══ Stored data
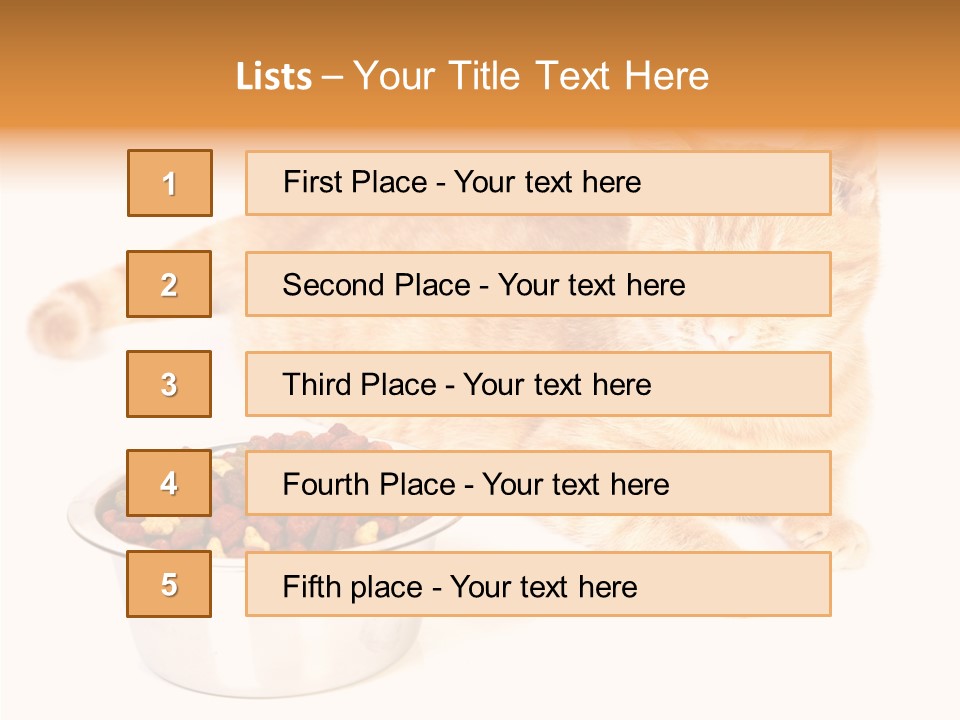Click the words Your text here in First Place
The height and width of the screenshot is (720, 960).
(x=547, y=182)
════
══ Stored data
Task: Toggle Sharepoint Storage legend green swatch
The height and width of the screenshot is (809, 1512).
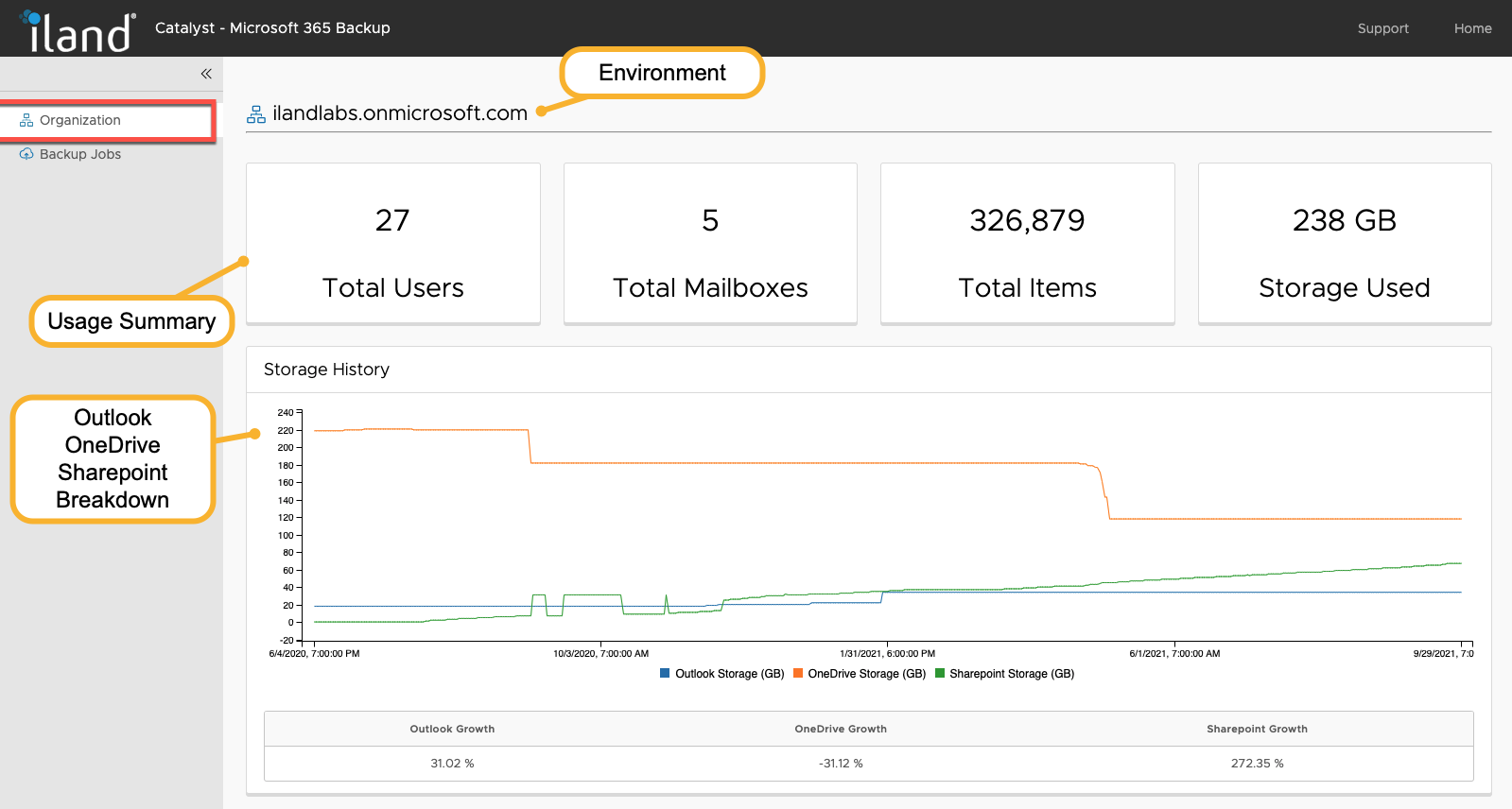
════
» What you are asked to do:
In the listing above, locate the line containing "Task: Toggle Sharepoint" and the line containing "The height and width of the screenshot is (809, 1512).", then transcribe both and every line between them verbatim.

» Exercise response:
Task: Toggle Sharepoint Storage legend green swatch
The height and width of the screenshot is (809, 1512).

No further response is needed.